Beginning with the line containing "Click the 转移全部 button", transcribe every line exactly down to the last one in the records below, and drop the pictures.
====== DATA FOR PROCESSING ======
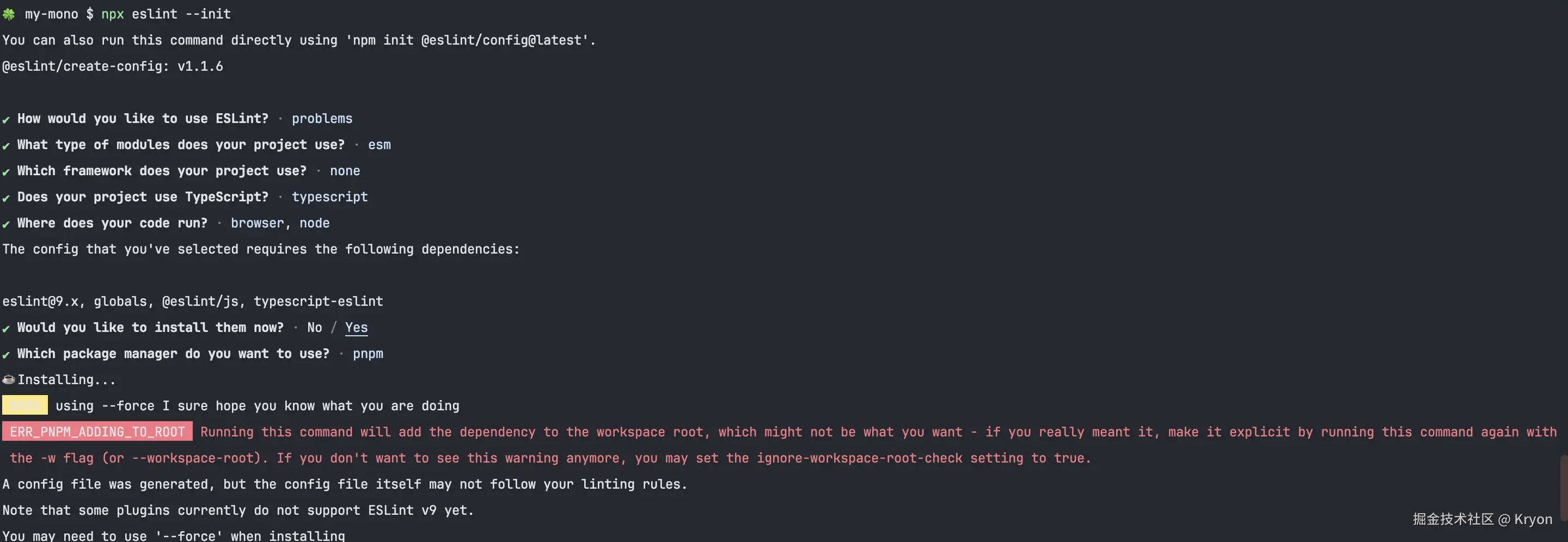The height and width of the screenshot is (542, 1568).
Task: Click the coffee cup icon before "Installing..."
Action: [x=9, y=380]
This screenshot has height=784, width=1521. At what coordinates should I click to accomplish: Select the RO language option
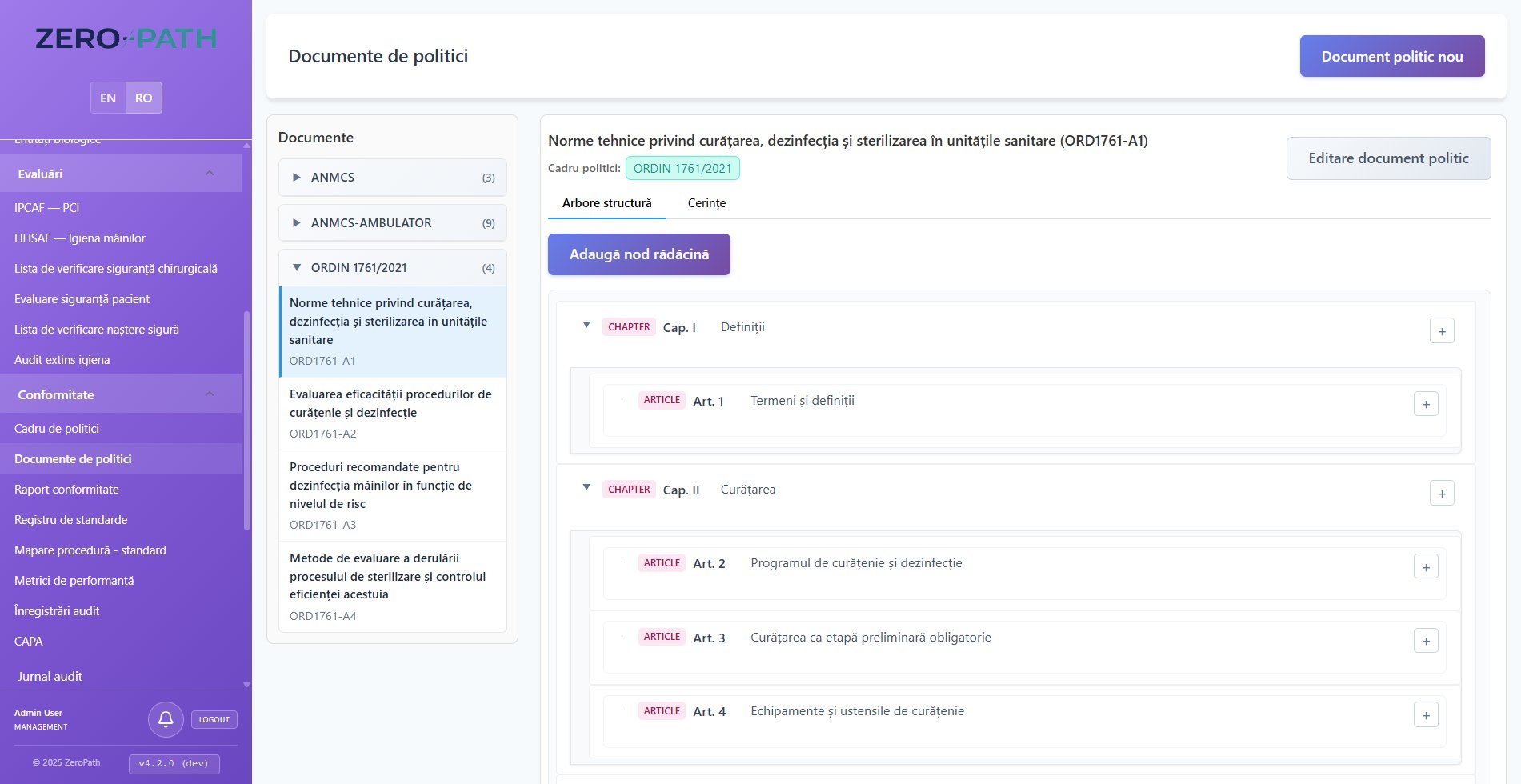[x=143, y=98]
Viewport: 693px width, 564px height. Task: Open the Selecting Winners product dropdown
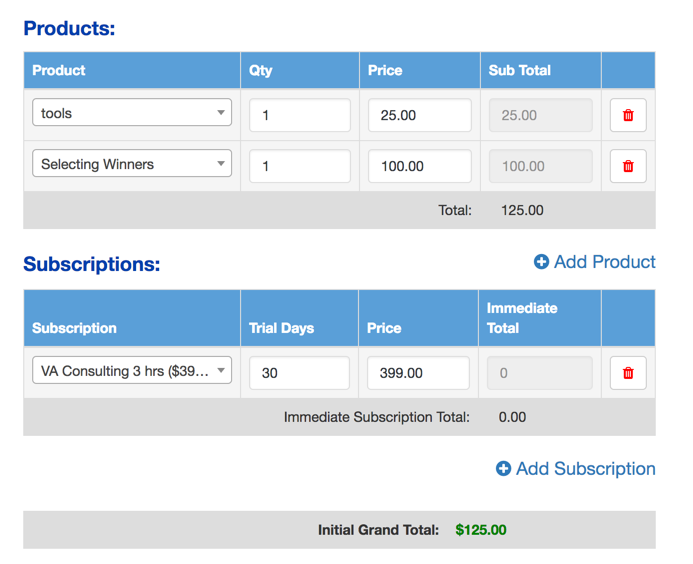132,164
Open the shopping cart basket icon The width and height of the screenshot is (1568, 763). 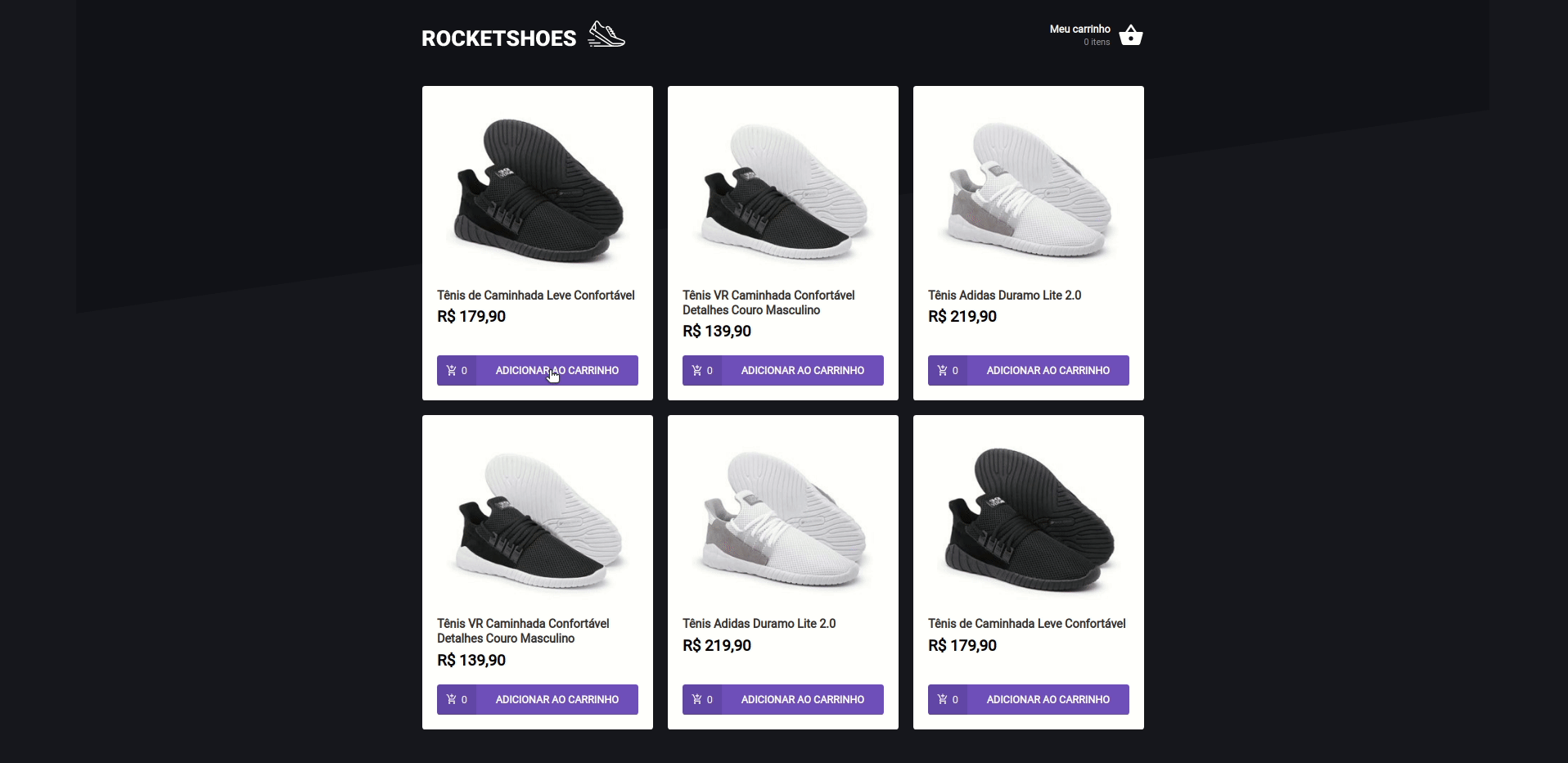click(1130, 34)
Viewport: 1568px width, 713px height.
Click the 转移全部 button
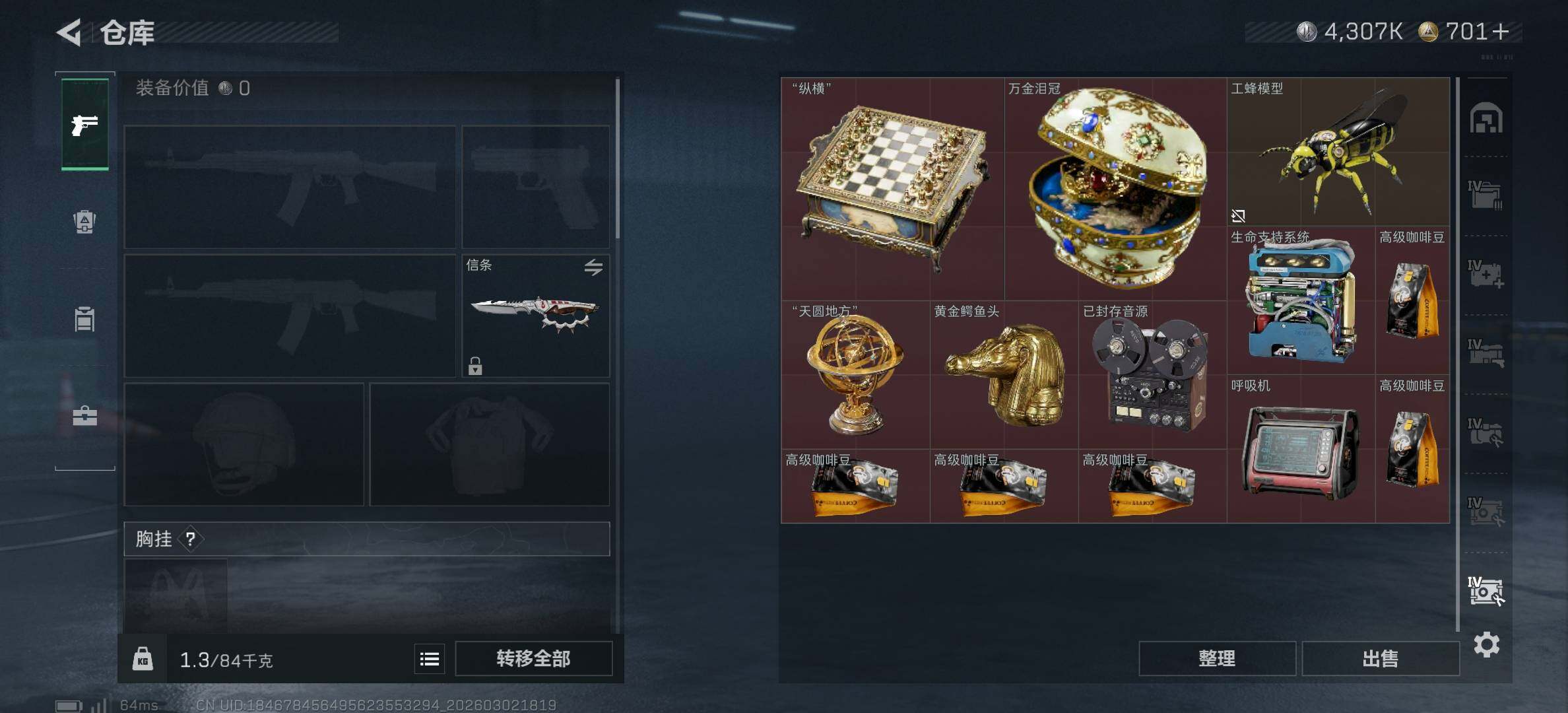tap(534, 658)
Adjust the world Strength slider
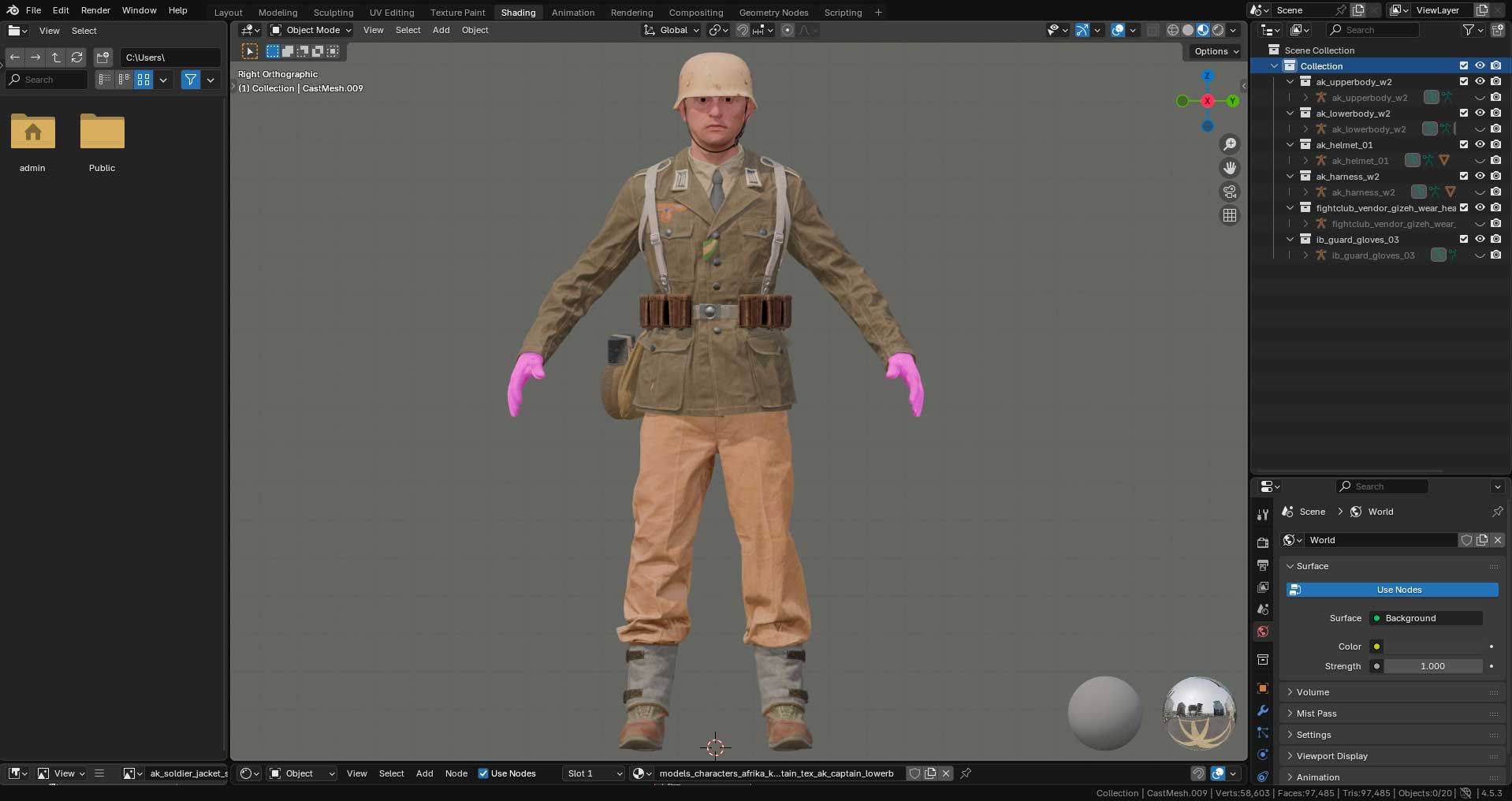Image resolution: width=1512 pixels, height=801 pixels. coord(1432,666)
======
SOLUTION:
Click the 转移全部 button
tap(534, 658)
Adjust the world Strength slider
Image resolution: width=1512 pixels, height=801 pixels. coord(1432,666)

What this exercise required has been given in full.